Great, Good, and Just, could I but rate My grief with thy too rigid fate, I'd weep the world in such a strain As it should deluge once again. But since thy loud-tongued blood demands supplies More from Briareus' hands than Argus' eyes, I'll sing thine obsequies with trumpet sounds And write thine epitaph in blood and wounds.
Confirmed with Scottish Poetry of the Seventeenth Century, Edited by George Eyre-Todd, Sands and Company, London and Edinburgh, 1891-96, Page 246.
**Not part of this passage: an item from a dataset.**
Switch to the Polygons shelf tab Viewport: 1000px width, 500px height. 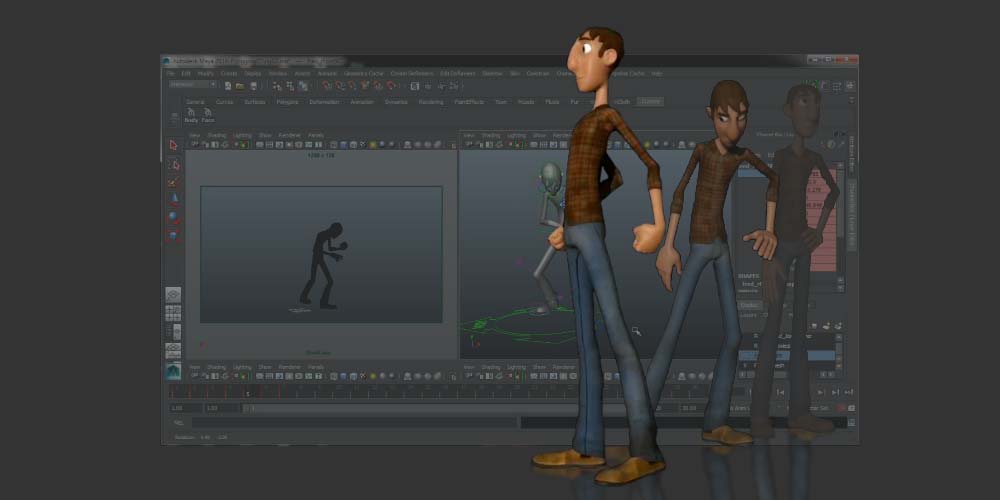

"Briareus" - One of three Greek mythological giants with incredible strength
"Argus" - A Greek mythological giant with a hundred eyes set by Hera to watch over Io.
- by James Graham, Marquis of Montrose (1612 - 1650), "On receiving news of the death of Charles I", written 1649 [author's text checked 1 time against a primary source]
Musical settings (art songs, Lieder, mélodies, (etc.), choral pieces, and other vocal works set to this text), listed by composer (not necessarily exhaustive)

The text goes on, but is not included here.